*提示テキスト:*

· · · · · · ·

宮城を中心に異例の売れ行き!? 被災地での生活者のリアルを描く、芥川賞受賞作『荒地の家族』
本書では、自分なりにあがきながらうまくいかない人々が多く登場する。
「それこそ家族でも共有できてない苦しみなんていっぱいある。それをうまく表現できたらと思います」
被災地の変わりゆく様子が活写され、祐治らの心象風景と重なる。
「海の方は人が住めない『災害危険区域』にされたりして、境界が引かれて忘れ去られていくような気がするんです。忘れまいとすることはそのささやかな抵抗のつもり。自分ではどうしようもない災厄は誰にでも起こりうるし、そんな思いが広く届いてほしいと願っています」
ちなみに、祐治の仕事ぶりの描写があまりに見事なので、どのような取材をしたのか尋ねてみると、
「中学の同級生がそれこそひとり親方をやっていて、彼のような職人的な人間を主人公にした作品は書きたいという気持ちがずっとありました。たとえばいちばんつらい作業は何かとか道具の名称とか、居酒屋で聞くべきことだけ聞いた感じですが、非常に助かりました(笑)」
『荒地の家族』舞台になっている宮城県亘理町は、佐藤さんの祖父の家があった場所で幼少期から遊びに行っていた。いまも墓参のためにときどき訪れている。
新潮社1870円
さとう・あつし1982年、宮城県生まれ、仙台市在住。

· · · · · · ·

*データ抜粋:*
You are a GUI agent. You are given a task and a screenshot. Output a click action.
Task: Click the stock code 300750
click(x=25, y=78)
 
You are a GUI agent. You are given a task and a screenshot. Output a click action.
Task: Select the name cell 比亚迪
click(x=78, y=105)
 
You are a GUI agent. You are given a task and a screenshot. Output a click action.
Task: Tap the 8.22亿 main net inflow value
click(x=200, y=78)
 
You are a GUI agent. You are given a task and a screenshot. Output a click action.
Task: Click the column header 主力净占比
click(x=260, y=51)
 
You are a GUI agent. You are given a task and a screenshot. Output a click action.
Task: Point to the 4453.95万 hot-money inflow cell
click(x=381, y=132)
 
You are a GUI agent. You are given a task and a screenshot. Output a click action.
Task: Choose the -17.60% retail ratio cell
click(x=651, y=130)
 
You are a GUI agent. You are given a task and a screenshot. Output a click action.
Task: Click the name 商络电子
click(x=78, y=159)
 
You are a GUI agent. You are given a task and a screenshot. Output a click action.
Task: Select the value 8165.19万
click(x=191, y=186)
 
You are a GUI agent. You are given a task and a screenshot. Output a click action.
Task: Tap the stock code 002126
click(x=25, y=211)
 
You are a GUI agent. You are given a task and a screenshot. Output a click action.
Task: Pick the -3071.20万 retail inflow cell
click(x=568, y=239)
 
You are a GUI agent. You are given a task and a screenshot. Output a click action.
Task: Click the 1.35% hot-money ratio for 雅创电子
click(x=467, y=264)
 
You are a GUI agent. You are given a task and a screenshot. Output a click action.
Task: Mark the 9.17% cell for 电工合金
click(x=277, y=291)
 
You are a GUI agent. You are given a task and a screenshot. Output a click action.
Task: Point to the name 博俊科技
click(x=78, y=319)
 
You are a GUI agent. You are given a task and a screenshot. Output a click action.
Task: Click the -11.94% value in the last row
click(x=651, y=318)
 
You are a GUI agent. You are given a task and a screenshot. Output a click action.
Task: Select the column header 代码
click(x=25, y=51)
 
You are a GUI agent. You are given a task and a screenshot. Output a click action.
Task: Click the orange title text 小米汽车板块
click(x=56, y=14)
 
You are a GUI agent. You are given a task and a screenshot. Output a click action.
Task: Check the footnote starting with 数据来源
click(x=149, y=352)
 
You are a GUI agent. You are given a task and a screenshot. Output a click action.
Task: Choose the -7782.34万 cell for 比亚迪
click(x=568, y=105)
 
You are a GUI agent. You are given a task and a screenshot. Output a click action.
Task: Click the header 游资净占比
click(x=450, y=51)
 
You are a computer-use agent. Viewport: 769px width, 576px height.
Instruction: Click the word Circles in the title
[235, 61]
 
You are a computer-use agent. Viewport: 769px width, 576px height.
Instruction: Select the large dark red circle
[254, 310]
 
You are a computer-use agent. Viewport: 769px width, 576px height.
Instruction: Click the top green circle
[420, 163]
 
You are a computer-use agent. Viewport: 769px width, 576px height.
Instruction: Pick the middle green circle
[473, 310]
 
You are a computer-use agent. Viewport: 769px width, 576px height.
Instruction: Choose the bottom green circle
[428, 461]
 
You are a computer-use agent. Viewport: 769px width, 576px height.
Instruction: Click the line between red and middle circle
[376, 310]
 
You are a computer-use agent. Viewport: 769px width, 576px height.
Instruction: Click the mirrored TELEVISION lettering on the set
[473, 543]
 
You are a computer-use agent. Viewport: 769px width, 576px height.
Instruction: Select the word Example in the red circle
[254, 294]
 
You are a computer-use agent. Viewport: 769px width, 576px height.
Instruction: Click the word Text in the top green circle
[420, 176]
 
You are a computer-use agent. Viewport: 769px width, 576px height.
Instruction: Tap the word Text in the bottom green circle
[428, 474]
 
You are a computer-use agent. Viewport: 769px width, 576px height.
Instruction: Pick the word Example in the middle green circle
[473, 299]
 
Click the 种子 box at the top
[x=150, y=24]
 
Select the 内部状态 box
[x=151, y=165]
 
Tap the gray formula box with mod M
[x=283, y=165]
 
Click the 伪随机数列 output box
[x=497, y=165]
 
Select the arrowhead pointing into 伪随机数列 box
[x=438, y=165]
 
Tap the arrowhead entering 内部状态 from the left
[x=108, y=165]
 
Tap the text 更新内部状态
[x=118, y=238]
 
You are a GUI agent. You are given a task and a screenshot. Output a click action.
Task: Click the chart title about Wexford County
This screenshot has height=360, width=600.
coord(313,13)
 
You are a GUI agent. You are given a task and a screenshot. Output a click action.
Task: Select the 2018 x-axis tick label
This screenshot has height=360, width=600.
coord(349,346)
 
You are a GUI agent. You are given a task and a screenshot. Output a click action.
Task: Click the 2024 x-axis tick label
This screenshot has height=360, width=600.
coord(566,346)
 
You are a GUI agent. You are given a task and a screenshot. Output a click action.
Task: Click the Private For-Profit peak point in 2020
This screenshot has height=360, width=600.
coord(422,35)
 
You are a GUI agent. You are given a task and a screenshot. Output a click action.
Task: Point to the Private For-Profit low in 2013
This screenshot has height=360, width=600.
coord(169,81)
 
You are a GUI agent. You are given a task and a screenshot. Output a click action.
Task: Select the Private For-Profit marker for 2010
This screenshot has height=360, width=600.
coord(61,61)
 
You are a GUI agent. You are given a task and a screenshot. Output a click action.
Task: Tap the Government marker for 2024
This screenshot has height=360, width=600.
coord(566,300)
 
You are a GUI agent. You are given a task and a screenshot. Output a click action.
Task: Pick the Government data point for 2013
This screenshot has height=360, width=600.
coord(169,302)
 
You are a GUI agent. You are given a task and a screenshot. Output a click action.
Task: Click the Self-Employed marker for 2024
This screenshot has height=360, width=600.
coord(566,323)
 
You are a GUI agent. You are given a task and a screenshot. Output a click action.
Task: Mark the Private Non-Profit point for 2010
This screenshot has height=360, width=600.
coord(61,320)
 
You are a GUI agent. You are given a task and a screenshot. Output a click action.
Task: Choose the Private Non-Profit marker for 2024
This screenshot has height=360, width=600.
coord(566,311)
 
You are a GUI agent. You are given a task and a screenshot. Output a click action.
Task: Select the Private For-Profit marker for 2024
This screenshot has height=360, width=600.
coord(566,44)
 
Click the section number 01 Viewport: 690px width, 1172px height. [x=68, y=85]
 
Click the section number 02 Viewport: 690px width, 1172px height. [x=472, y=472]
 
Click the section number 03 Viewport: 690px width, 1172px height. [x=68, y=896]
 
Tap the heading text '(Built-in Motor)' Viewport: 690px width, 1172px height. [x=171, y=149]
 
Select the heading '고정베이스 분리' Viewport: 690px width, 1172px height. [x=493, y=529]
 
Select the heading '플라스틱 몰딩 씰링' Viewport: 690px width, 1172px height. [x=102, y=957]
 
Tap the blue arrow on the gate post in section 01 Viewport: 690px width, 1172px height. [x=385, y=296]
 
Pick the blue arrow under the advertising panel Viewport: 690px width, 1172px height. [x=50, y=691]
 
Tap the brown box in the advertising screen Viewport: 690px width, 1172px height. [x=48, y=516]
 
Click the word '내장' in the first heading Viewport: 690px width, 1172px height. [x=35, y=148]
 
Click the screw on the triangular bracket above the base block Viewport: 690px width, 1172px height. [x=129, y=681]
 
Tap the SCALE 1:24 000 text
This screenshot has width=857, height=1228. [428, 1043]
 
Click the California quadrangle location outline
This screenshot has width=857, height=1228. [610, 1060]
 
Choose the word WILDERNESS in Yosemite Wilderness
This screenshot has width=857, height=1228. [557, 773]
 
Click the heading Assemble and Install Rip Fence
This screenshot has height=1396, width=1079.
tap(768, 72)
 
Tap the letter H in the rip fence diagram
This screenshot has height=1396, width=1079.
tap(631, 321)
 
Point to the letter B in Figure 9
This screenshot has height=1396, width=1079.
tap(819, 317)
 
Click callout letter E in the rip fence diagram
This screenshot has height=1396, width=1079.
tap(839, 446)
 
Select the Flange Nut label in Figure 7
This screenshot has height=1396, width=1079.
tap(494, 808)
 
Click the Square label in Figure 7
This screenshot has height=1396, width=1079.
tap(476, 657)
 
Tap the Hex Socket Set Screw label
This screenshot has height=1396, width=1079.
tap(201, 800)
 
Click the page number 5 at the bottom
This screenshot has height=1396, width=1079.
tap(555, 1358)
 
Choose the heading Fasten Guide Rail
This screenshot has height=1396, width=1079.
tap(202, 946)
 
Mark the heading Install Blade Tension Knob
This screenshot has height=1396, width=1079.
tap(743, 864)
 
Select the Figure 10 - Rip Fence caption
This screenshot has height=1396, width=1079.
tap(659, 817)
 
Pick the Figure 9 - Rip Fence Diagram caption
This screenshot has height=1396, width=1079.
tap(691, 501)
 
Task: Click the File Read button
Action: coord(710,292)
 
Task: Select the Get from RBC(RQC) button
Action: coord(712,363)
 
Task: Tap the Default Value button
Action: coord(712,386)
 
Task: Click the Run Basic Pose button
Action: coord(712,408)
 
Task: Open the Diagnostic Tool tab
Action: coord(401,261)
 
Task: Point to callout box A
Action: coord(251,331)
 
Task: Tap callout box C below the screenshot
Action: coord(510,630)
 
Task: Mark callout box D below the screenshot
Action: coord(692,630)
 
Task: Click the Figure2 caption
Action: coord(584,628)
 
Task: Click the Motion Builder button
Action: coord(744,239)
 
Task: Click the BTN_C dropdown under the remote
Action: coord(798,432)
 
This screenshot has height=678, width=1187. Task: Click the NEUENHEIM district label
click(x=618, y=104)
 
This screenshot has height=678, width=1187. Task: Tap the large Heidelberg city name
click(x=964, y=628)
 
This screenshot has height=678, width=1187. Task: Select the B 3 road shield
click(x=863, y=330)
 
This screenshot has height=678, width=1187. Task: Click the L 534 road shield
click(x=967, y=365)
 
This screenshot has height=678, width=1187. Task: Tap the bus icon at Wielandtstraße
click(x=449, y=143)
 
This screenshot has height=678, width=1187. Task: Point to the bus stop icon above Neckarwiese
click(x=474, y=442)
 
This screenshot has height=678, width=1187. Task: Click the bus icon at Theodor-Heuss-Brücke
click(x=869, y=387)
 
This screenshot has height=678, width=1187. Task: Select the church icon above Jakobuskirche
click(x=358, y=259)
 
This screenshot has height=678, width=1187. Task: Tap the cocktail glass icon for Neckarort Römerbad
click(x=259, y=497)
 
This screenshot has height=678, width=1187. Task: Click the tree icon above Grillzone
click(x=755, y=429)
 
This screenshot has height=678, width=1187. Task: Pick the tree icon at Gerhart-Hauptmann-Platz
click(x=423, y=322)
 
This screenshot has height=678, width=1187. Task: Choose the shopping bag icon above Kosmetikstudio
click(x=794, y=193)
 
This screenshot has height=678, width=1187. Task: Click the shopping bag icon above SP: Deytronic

· · · · · · ·

*取り組む課題:*
- A) 『荒地の家族』の記事から、「宮城を中心に異例の売れ行き!」から「さとう・あつし1982年、宮城県生まれ、仙台市在住。」までをそのまま引用せよ。
- B) 『荒地の家族』の記事によると、舞台となっている宮城県亘理町は佐藤さんにとってどのような場所か。
- C) 『荒地の家族』の記事にある「被災地の変わりゆく様子が活写され、祐治らの心象風景と重なる。」という一文を英語に訳してください。

*課題の解答:*
- A)
宮城を中心に異例の売れ行き!? 被災地での生活者のリアルを描く、芥川賞受賞作『荒地の家族』
本書では、自分なりにあがきながらうまくいかない人々が多く登場する。
「それこそ家族でも共有できてない苦しみなんていっぱいある。それをうまく表現できたらと思います」
被災地の変わりゆく様子が活写され、祐治らの心象風景と重なる。
「海の方は人が住めない『災害危険区域』にされたりして、境界が引かれて忘れ去られていくような気がするんです。忘れまいとすることはそのささやかな抵抗のつもり。自分ではどうしようもない災厄は誰にでも起こりうるし、そんな思いが広く届いてほしいと願っています」
ちなみに、祐治の仕事ぶりの描写があまりに見事なので、どのような取材をしたのか尋ねてみると、
「中学の同級生がそれこそひとり親方をやっていて、彼のような職人的な人間を主人公にした作品は書きたいという気持ちがずっとありました。たとえばいちばんつらい作業は何かとか道具の名称とか、居酒屋で聞くべきことだけ聞いた感じですが、非常に助かりました(笑)」
『荒地の家族』舞台になっている宮城県亘理町は、佐藤さんの祖父の家があった場所で幼少期から遊びに行っていた。いまも墓参のためにときどき訪れている。
新潮社1870円
さとう・あつし1982年、宮城県生まれ、仙台市在住。

- B) 佐藤さんの祖父の家があった場所で、幼少期から遊びに行っていた。

- C) The changing state of the disaster-stricken area is vividly depicted, overlapping with the inner landscapes of Yuji and the others.